Overall, they look pretty much the same, don’t you think?  Here they are together, a happy pair, seeming almost normal, almost congruent, like identical little sock twins:

 

 

 

 

 

 

 

 

 

But no–look at this one:

WHAT?!  I followed the sock pattern, struggled with the short rows and the heel turn and even did a proper Kitchener stitch (thanks to the greatest sock book in the world, Getting Started Knitting Socks, and some really helpful web videos).  I’m such a silly perfectionist that I even counted every row (way more than 100) to make sure the socks were EXACTLY the same.  So why did they turn out like socks knit for completely different sized people?

The answer, of course, is tension.  Like other places in life, the level of tension in your body shows up in everything you do.  Yes, smartypants, I know I should have realized this, but I didn’t!  I know it’s common sense, but I wasn’t thinking about tension. 
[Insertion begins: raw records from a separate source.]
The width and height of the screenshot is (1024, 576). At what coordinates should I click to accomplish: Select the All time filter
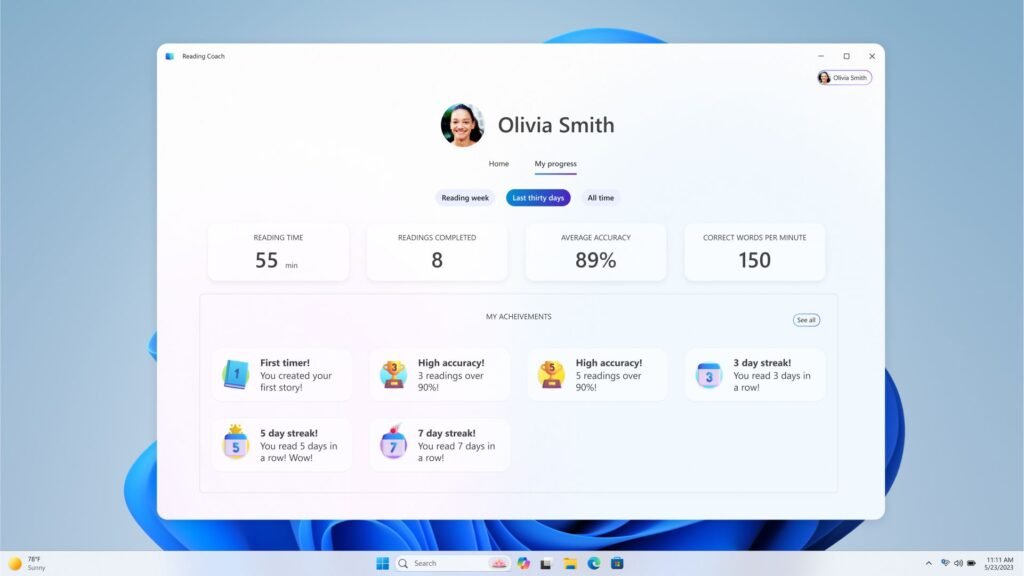tap(600, 198)

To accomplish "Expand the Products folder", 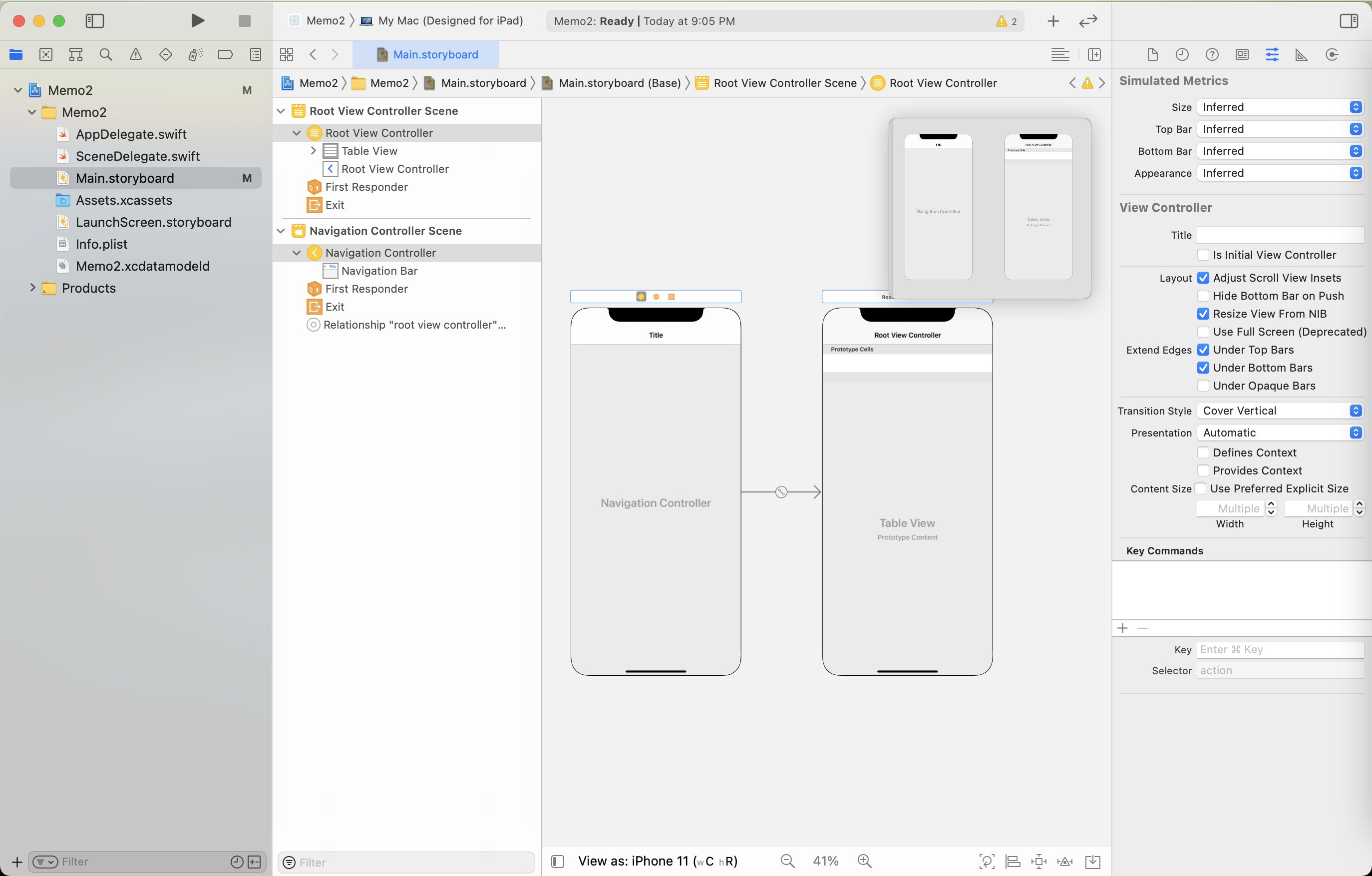I will [32, 288].
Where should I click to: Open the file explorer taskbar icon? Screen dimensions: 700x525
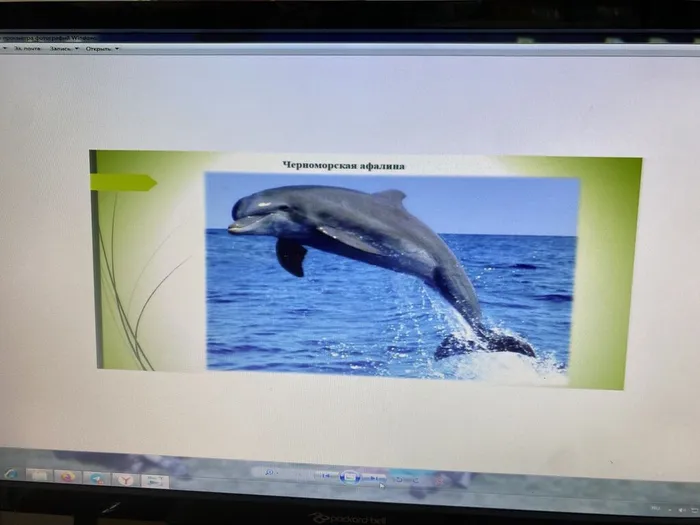click(39, 475)
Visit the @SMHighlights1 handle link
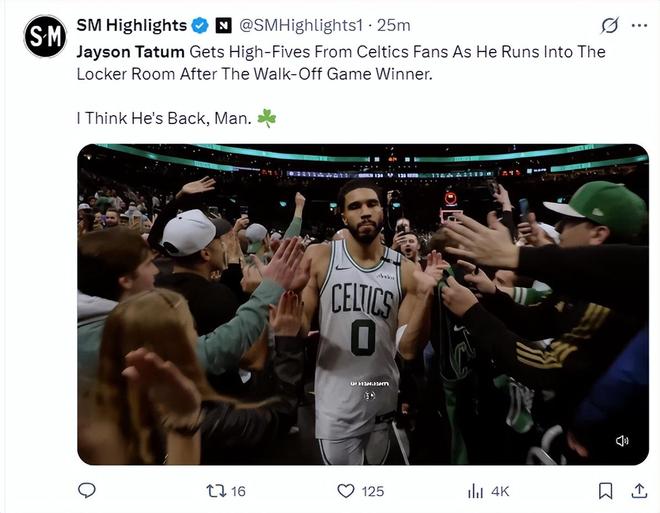Viewport: 660px width, 513px height. (x=301, y=26)
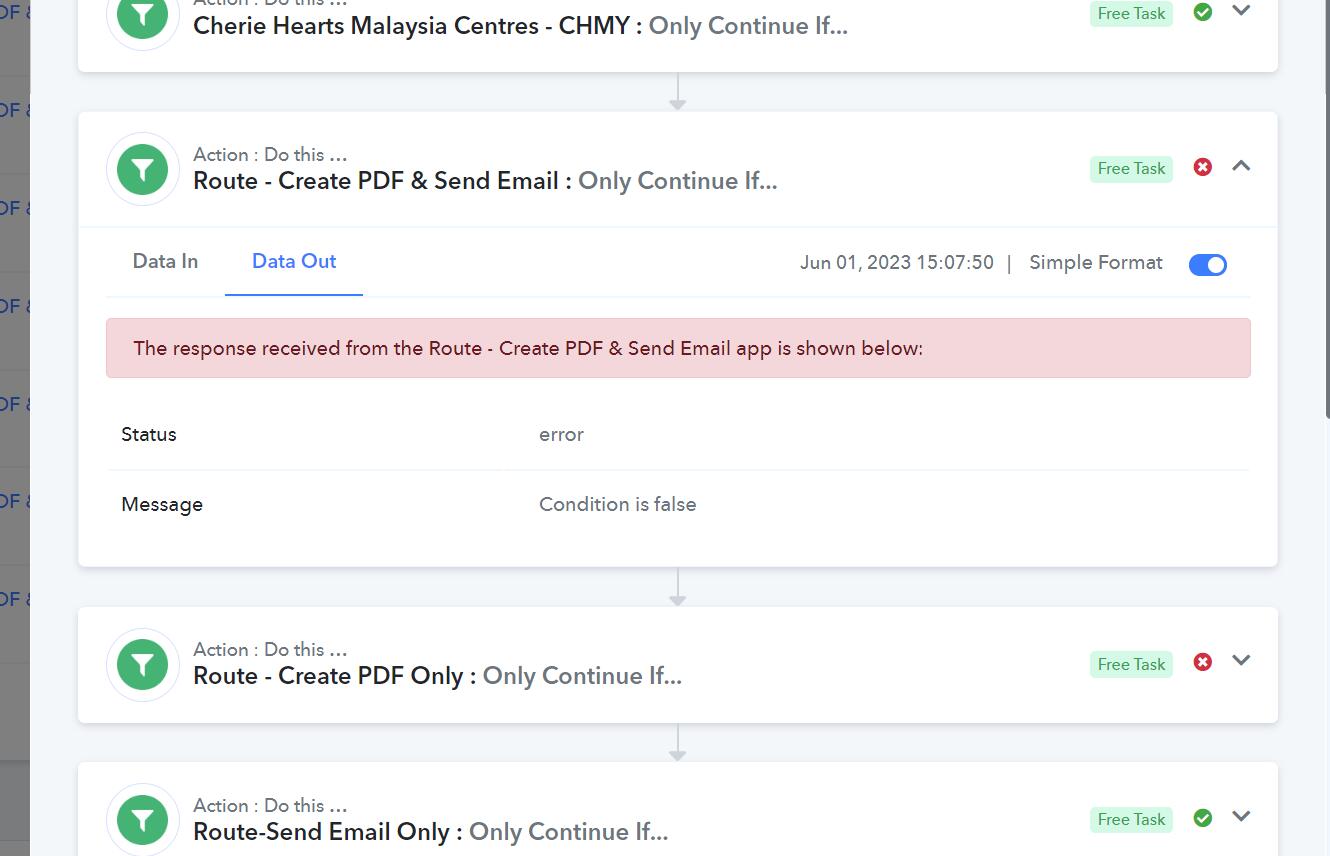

I was thinking about making sure that teeny tiny yarn could stay on those teeny tiny toothpick-needles to make those teeny tiny stitches, while perspiring and praying not to drop a stitch or lose a needle.  The second sock was much easier, and OF COURSE my stitches were looser since I wasn’t clawing onto the giant toothpicks as if life and death depended upon it.

So what I’ve got is more than just a warm and yummy, albeit slightly deformed pair of wool socks to snuggle into this winter.  I’ve also got a gentle reminder of how tension extends beyond my mind and into other areas of my life.  A good thing to keep in mind as we start our homeschool year.  I’m sure my kids will thank me for it.